I “coloro” son ancora i Talebani, aizzati e allevati da Iran e Pakistan, come ci hanno raccontato i personaggi incontrati a cui abbiamo posto la domanda:
Che succederà dopo il 2014, anno in cui sarà dichiarata chiusa la missione Isaf?
Che succederà nessuno può con certezza pronosticare.
Certo è che la paura corre attraverso la gente.
Gente grata all’amica Italia, per la presenza attiva e collaborativa del contingente italiano, che nella regione ovest del territorio, assegnatogli dalla Nato, è operativo in ogni settore: costruzione di scuole, ponti, pozzi, addestramento di forze di polizia, di piloti, di personale di sicurezza.
”Grazie amici italiani”, sentiamo dire. “Ma non abbandonateci”.
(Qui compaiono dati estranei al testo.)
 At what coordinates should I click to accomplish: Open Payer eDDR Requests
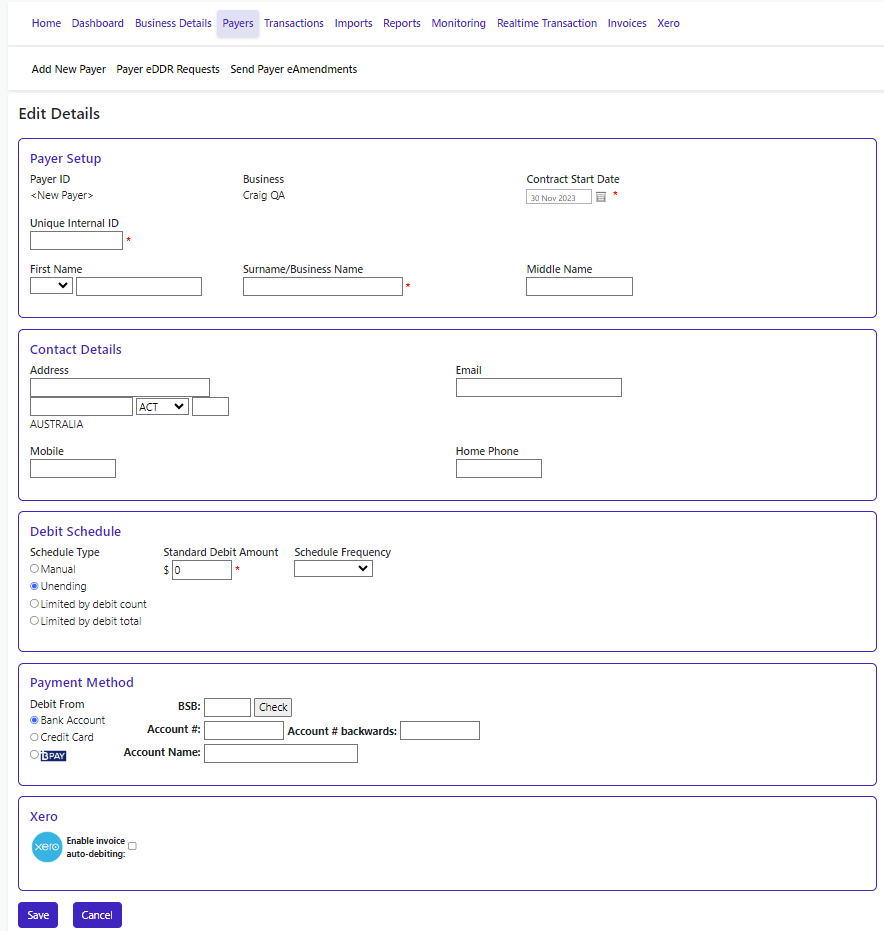click(168, 69)
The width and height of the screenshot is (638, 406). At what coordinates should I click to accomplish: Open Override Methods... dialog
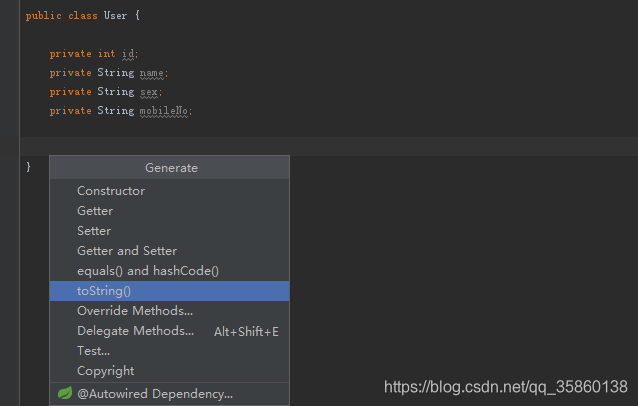(x=169, y=311)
In effetti, secondo quanto stabilito nei vari incontri internazionali avvenuti nel 2012, in Afghanistan è previsto un periodo di dieci anni, in cui ancora sarà attiva la partecipazione delle nazioni che sino ad oggi hanno affiancato il Paese, per aiutarlo a superare i gravi problemi di cui soffre.
Ma i contingenti militari se ne andranno; resteranno mentori, consiglieri, osservatori, che daranno supporto alle forze afghane sempre più autonome e indipendenti nel prendersi le proprie responsabilità in fatto di sicurezza e di governance.
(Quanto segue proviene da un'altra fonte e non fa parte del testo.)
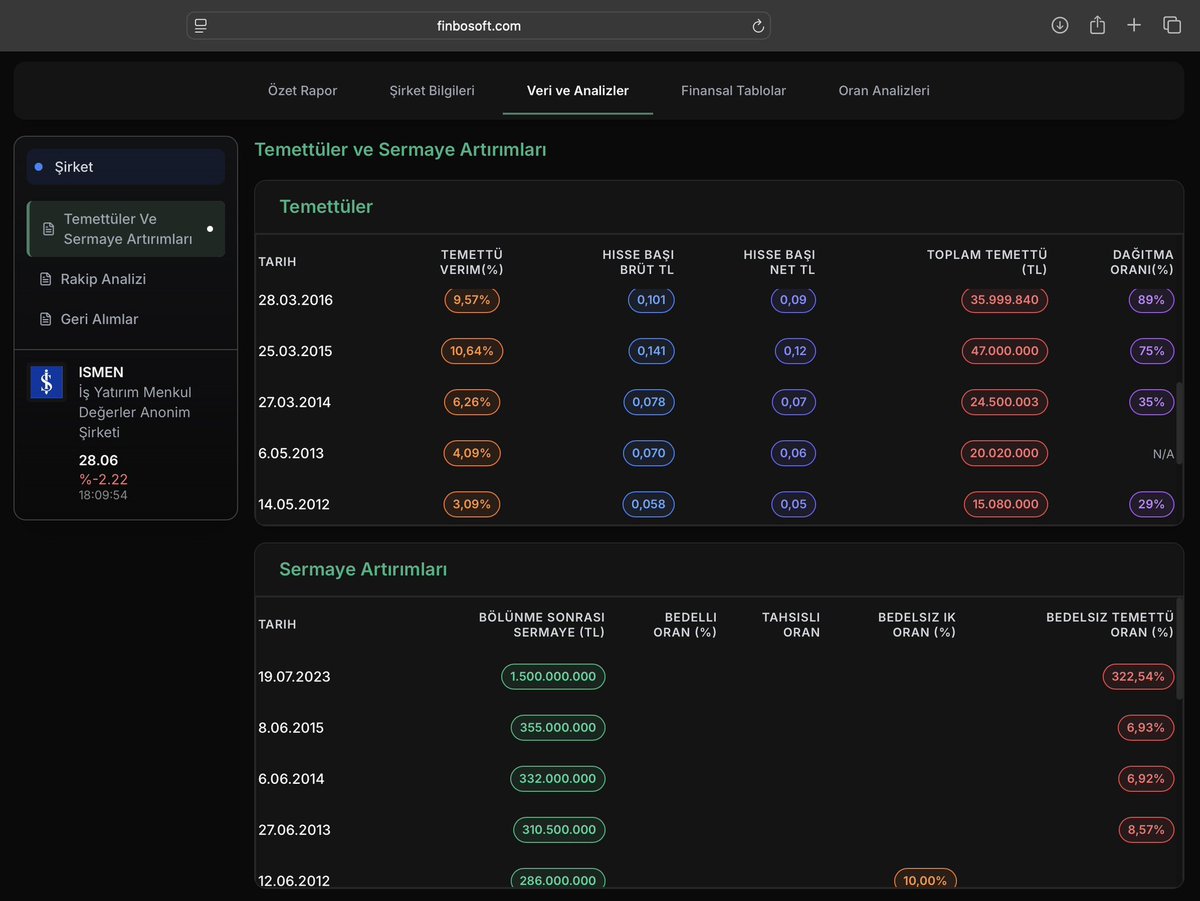The image size is (1200, 901).
Task: Reload the page with refresh icon
Action: coord(757,26)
E resta la paura del popolo, a cui si somma la paura di chi, sin dall’inizio della missione, presta servizio nell’ambito dei contingenti occidentali. La categoria degli interpreti ne è un esempio.
Molte nazioni partecipanti alla missione Isaf hanno già garantito asilo ai propri interpreti afghani.
Si tratta del Canada, dell’Australia e degli Stati Uniti; Svezia e Nuova Zelanda stanno pianificando cosa fare nei confronti dei propri interpreti afghani; cosi come la Gran Bretagna. Gli interpreti hanno grande timore di essere lasciati nelle mani dei Talebani, allorché le truppe internazionali lasceranno l’Afghanistan nel 2014.
Da alcuni di loro si solleva un grido di preoccupazione e richiesta di tutela; ci hanno espresso i propri timori: per l’incarico svolto, hanno ricevuto minacce e ritorsioni da parte degli insorgenti, minacce che, nel momento in cui non siano più operative le forze di sicurezza occidentali, potrebbero trasformarsi in tragica realtà.
L’Italia è considerata dal popolo afghano particolarmente amica, pronta a dare aiuto a costruire, insegnare, custodire….deve però ancora fare chiarezza nei confronti dei lavoratori afghani che hanno affrontato i rischi della missione con il contingente italiano, condividendone i pericoli ed esponendosi in prima persona nei confronti di chi non vuole l’Afghanistan libero e democratico.